Nous sommes au mois de ‘Hechvan 5755 (octobre 1994). Je me trouvais à cette époque à New York pour des affaires. Logé dans un hôtel, je mêlais les repas du midi à des rendez-vous d’affaires.

Le 16 ‘Hechvan 5755, j’ai rencontré à déjeuner un homme d’affaires orthodoxe, Yossel V. 

Yossel V. était et est toujours un homme d’affaires qui est actif dans différentes branches, et malgré tout, c’est un Juif animé de crainte divine qui est strict en tout point au niveau de la Halakha, mais également très critique par rapport à l’insolence de la génération.

Nous nous sommes assis, avons mangé et parlé d’affaires, lorsque soudain, un homme dont le visage était connu de toutes les personnes présentes fit son entrée au restaurant.

En réalité, son visage était connu de tous les Juifs religieux du monde entier.

Son nom était Rabbi Chlomo Carlebach. Lui et sa guitare.

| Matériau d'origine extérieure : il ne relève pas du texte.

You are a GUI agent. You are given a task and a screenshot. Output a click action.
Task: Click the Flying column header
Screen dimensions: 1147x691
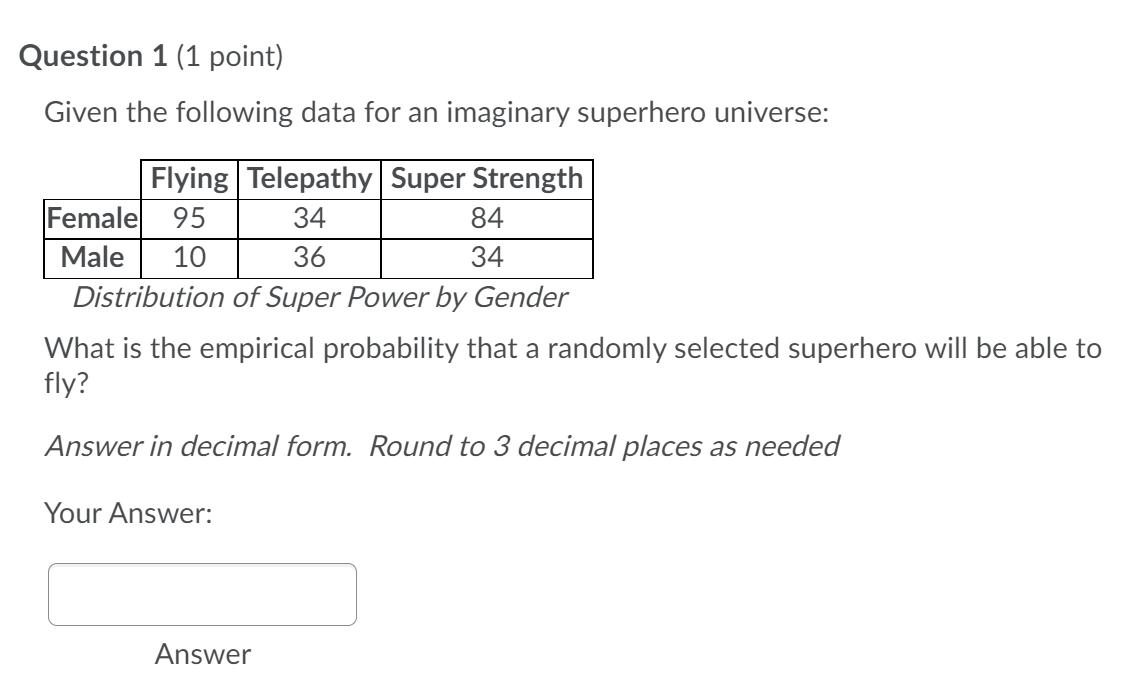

Rabbi Chlomo circula entre les tables, salua chacun avec amabilité et serra même la main de chacune des personnes présentes. Certains d’entre eux engagèrent même une petite conversation, s’intéressèrent à lui et il s’intéressa à eux.

Il lui fallut environ vingt minutes pour arriver à notre table, située au milieu du restaurant.

Il me tendit la main, et nous nous serrâmes la main amicalement.

Puis il tendit la main à mon collègue, Yossel, mais sa main resta en l’air.

« Yossel », lui dis-je, pensant qu’il n’avait pas fait attention.

« Quoi ? » demanda Yossel, comme s’il n’avait aucune idée de ce que je voulais de lui.

« C’est Reb Chlomo Carlebach ! » m’exclamai-je.

« Je sais que c’est Reb Chlomo Carlebach ! » répondit-il.

« Je voudrais te serrer la main », dit Reb Chlomo.

« Ok, tu veux me serrer la main, » répondit Reb Yossel, puis il ajouta : « mais le problème, c’est que moi, je ne veux pas ! »

Certaines des personnes présentes laissèrent tomber leurs fourchettes et les serveurs se figèrent.

Reb Chlomo avait l’air très perplexe. « Mon cher frère juif, dit-il d’une voix douce, je voudrais simplement te serrer la main, pourquoi me le refuser? »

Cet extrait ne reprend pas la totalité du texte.